En tant qu’expert, je pense qu’il est important de rappeler que si demain, on met des prêts subventionnés, il faut également qu’il y ait un accompagnement pour l’accès au marché, une sorte d’assistance à maîtrise d’ouvrage, pour permettre aux bénéficiaires de mieux maîtriser leur gestion. Nous recommandons qu’il y ait un accompagnement d’un expert-comptable ou d’un comptable agréé. Très souvent, les chefs d’entreprises et les jeunes entrepreneurs ne sont pas des techniciens, ni commerciaux ou ingénieurs, du coup ils n’arrivent pas à faire la différence entre résultat avant impôt et après impôt, le Hors-Taxe et le TTC. Donc, pour moi, cet accompagnement est très important pour s’assurer que cet argent est utilisé  à bon escient pour améliorer les insuffisances de l’entreprise (formation, accès aux marchés…).
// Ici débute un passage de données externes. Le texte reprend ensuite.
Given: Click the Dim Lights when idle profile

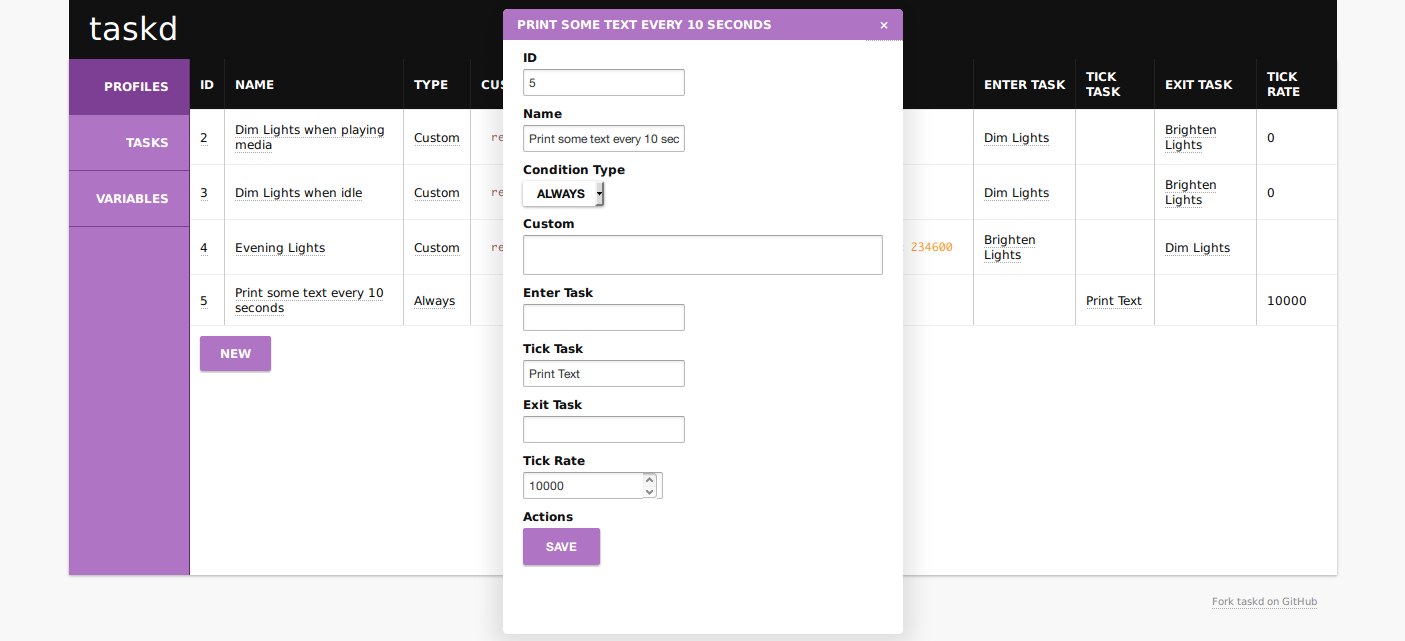Looking at the screenshot, I should (x=298, y=193).
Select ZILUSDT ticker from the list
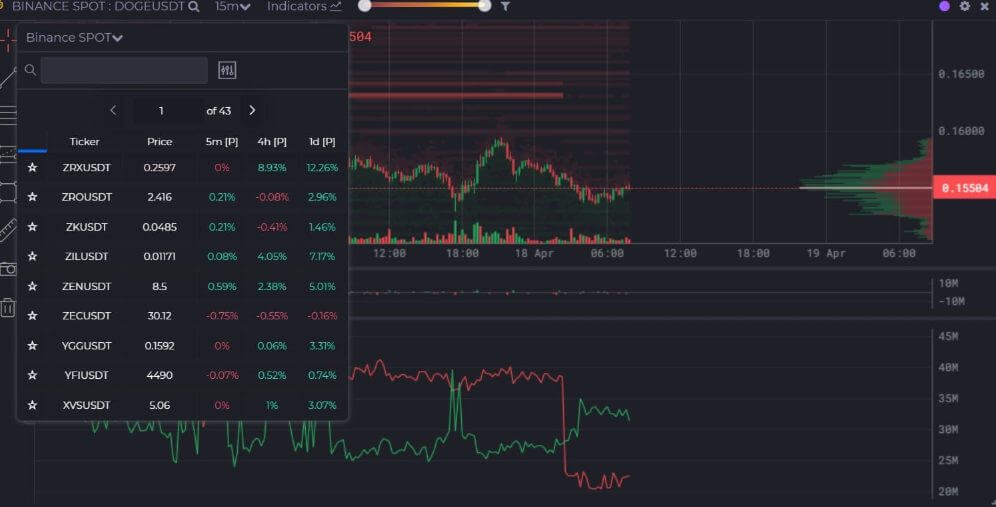The height and width of the screenshot is (507, 996). (x=85, y=257)
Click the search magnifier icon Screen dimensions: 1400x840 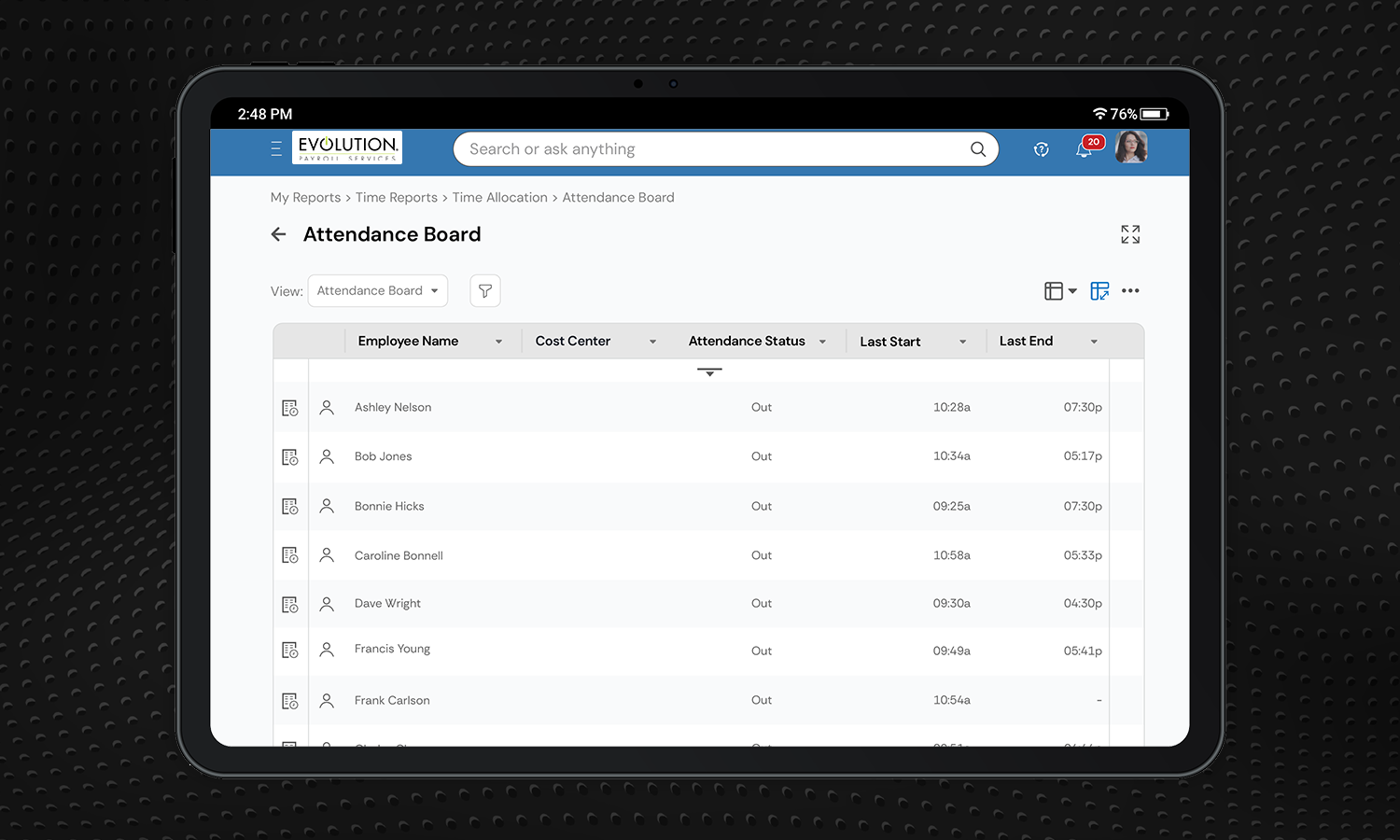[x=977, y=148]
Et pour ce faire, il y a besoin de plus d’implication de la part des associations professionnelles qui pourront apporter la formation, l’accompagnement et aussi du réseautage aux jeunes entrepreneurs. 

Quel type de relation doit exister entre les TPE/ PME qui cherchent des financements auprès des banques ? 
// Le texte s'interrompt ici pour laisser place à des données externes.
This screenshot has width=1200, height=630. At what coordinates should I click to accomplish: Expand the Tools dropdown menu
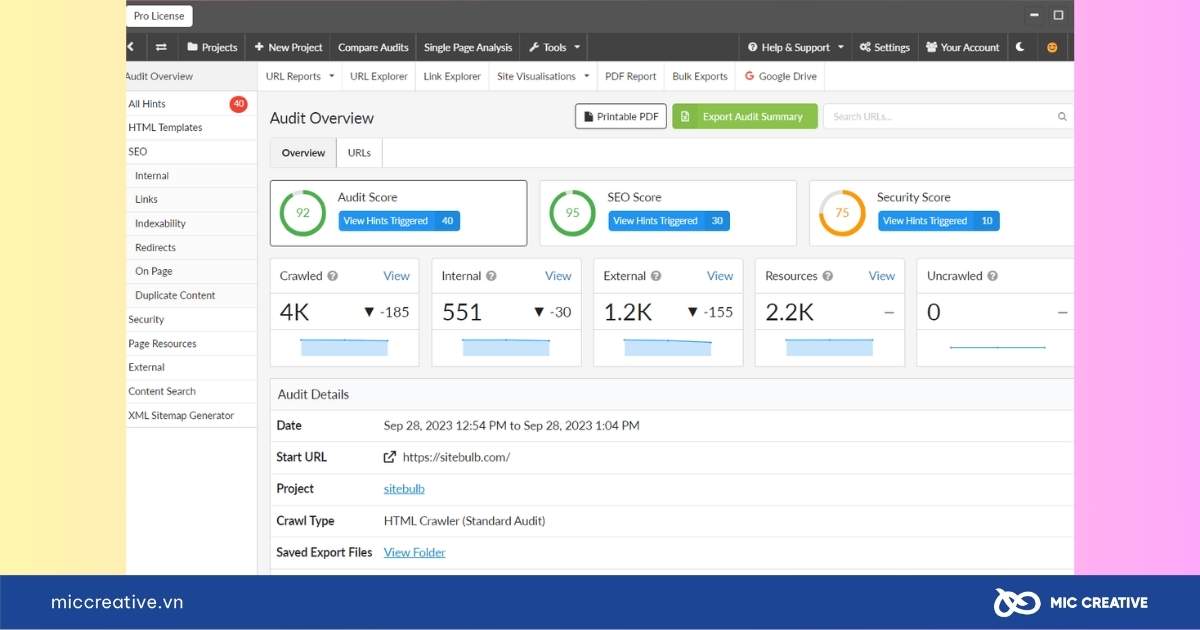point(554,47)
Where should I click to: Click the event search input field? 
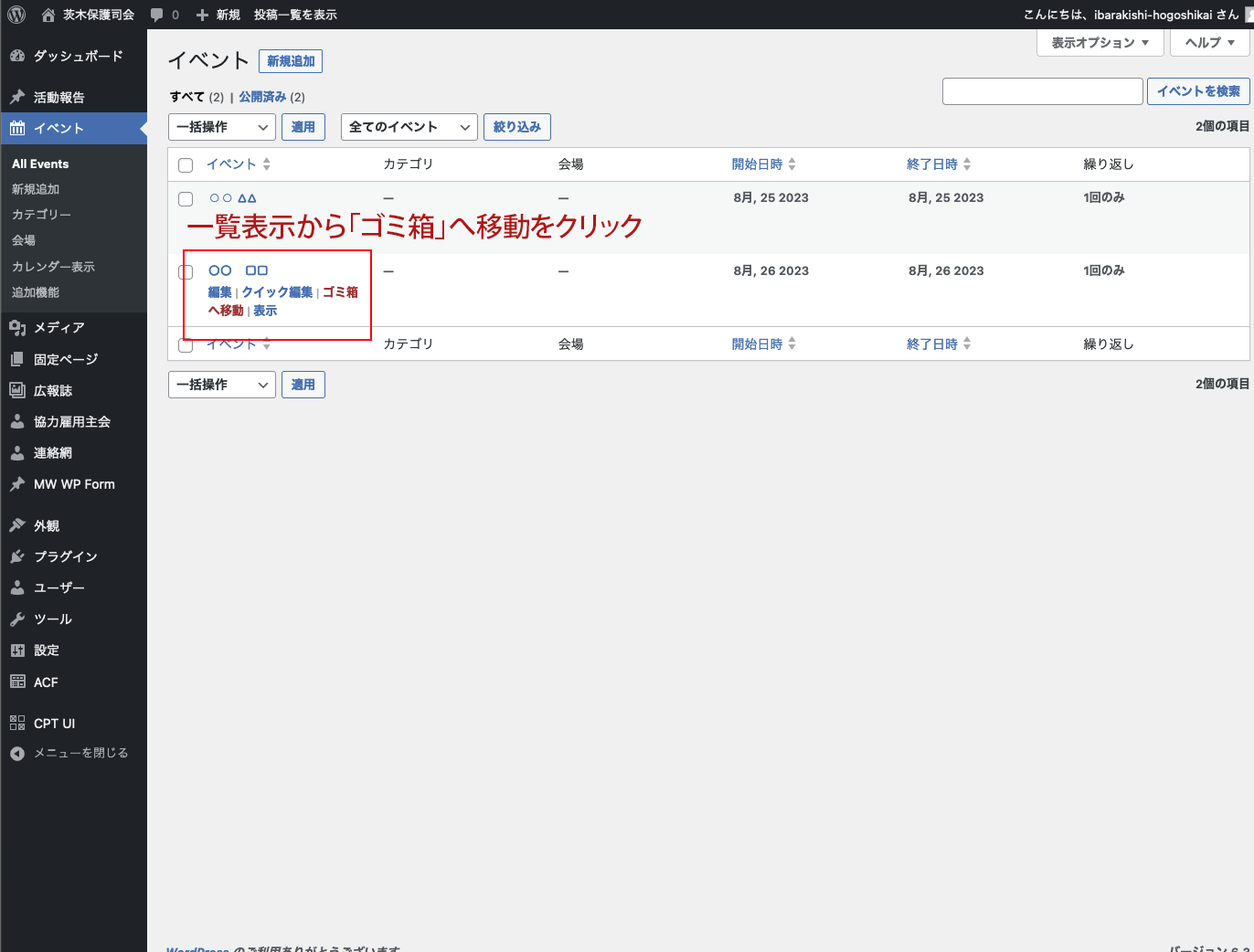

Aujourd’hui, je pense qu’il serait plus juste de partir d’une feuille blanche afin de bâtir désormais une relation de confiance. Partir de l’idée selon laquelle, accompagner les jeunes entrepreneurs, c’est, certes, prendre des risques, mais il va falloir accepter que tous les projets ne réussissent pas, autrement tout le monde serait entrepreneur au Maroc depuis bien longtemps. Une fois qu’on a compris que l’entrepreneuriat est une prise de risque, il y aura moins de risques à monter un partenariat en confiance, et accepter de financer des projets qui pourraient ne pas réussir. 

Quelles leçons faut-il tirer des expériences du crédit jeunes promoteurs et du programme Moukawalati ? 

Selon l’OCDE, si vous prêtez de l’argent avec de l’accompagnement, de la formation et de l’accès aux marchés, vous divisez le taux d’échec par 10. Donc, il faut arrêter de raisonner, de réfléchir en silo et mettre en place une approche systémique visant un accompagnement global de ces jeunes. Il faut éviter de penser qu’une fois qu’on a octroyé de l’argent aux jeunes entrepreneurs, le problème est résolu, non. Il est impératif de faire un mentoring global. Il y a même aujourd’hui des banques qui ont mis en place des structures d’accompagnement. Il faut maintenant que ce modèle soit généralisé au niveau de tout le réseau bancaire.